The words were uttered softly but loud enough. Turning her head, she encountered blank faces.

The soldier deposited the case on the pavement and wished her a good day in bad Danish before getting back onto the tram.

The tram drew away. Shivering, Kay looked up at the group of hostile faces, ashamed that she minded what they thought of her.

A feeble sun emerged from the grey cloud but didn’t do anything to raise the temperature. The case handle bit into her fingers and her feet were blocks of ice.

At a junction with Østergarde, she peered into a shop window in which was reflected a blurry, moving collage of other pedestrians checking for tails.

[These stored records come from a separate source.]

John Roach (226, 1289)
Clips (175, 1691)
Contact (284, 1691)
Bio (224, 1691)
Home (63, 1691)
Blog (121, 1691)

Her own face looked back at her.

Always, she had considered her features too non-descript, except for her chin, which Anton, in one of his flirtatious moments, insisted was a stubborn one. ‘You look as soft as butter, darling, but your chin tells me you’re a fraud dressed up in
pearls.’ She was wearing the substantial Eberstern pearls and an exquisitely cut suit under her coat which, along with the blue hat, was the fruit of one of her pre-war Parisian trips.

How was she managing the transition from well-to-do Danish matron into a secret operator who could be hunted and shot, along with her family?

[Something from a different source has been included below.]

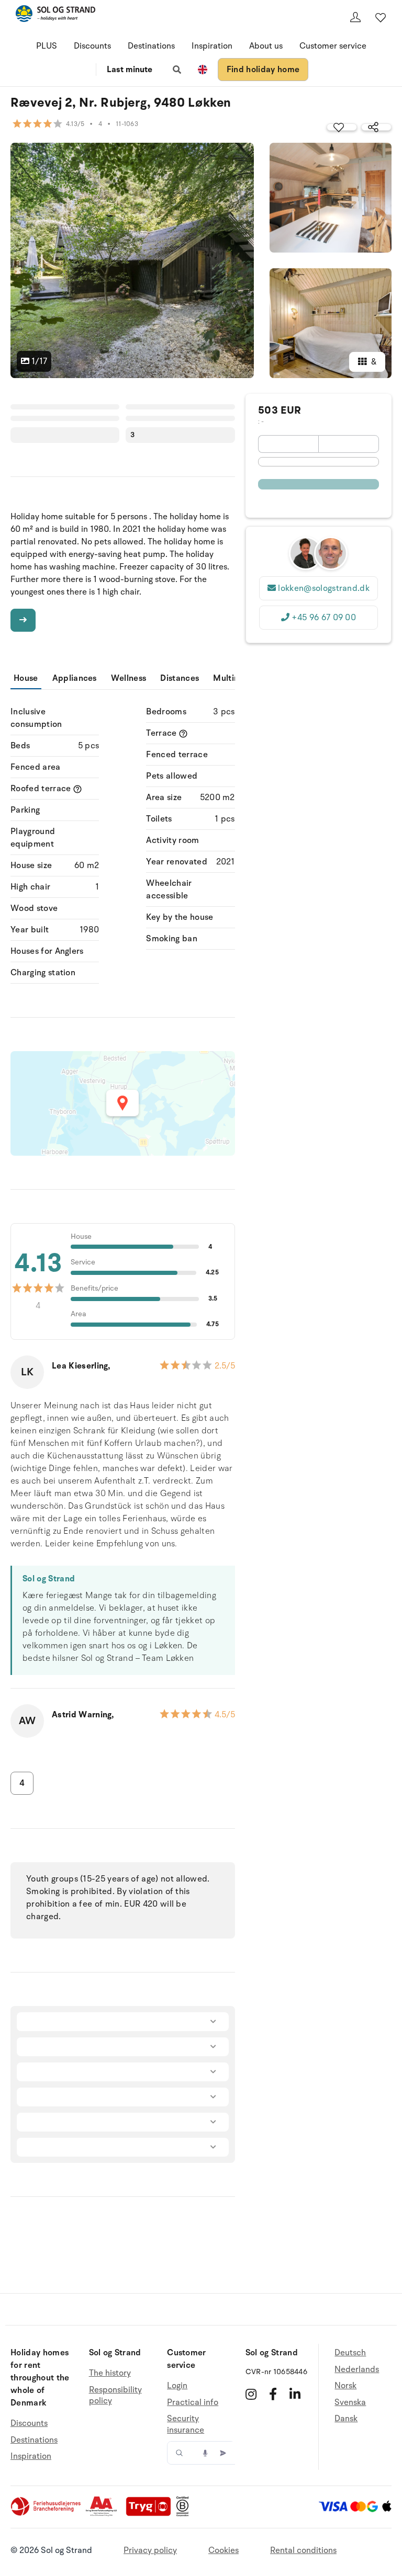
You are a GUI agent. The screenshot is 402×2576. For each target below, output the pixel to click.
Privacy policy (150, 2550)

Nothing will have prepared you for it
… Felix again, instructing and cautioning.

Once more, she checked for a tail in a shop window. It was then she realized that the pearls were unwise. If anyone saw them under her coat, they would mark her out. Impatient with herself, she undid the clasp and dropped them into her bag. Lesson learned.

She quickened her pace, walking as fast as she could manage with the heavy case and without drawing attention to herself.

The safe house was reached through a courtyard at the centre of which the last of the hawthorn berries still clung to the trees. Looking neither right nor left, she skirted round the courtyard. Her nervousness intensified, driving acid into her stomach. God only knew how many pairs of eyes might be watching.

Inserting the key into the door, she pushed it open and stepped onto a pile of letters.

It was apparent at once that no one had been in the stale and unaired flat for some time. Setting the case down, she went on the prowl. In a room leading off the hall there was a vase of mummified flowers. Dead flies littered the windowsill. The floor-length drapes at the windows were coated in dust. The cushions on the sofa still bore the imprints of the people who last sat in them.

Back in the hall, she picked up the post addressed to Mr, Mrs and Master Frederick Mueller and stacked it in piles on the hall table, ready for the addressees to read the contents.

She knew in her heart that it was a useless gesture and something rotten had happened to the Muellers. All the same, she felt obliged to make it. Otherwise, it was to give up.

In
the kitchen, a recipe book lay open on the sideboard. ‘How to make a garlic sausage,’ Kay read. In the sink, dirty cutlery rested in scummy, stagnant water, but the shelves around the room were neatly arranged, the storage jars labelled in a clear hand. The family who had lived here had been proud of the place.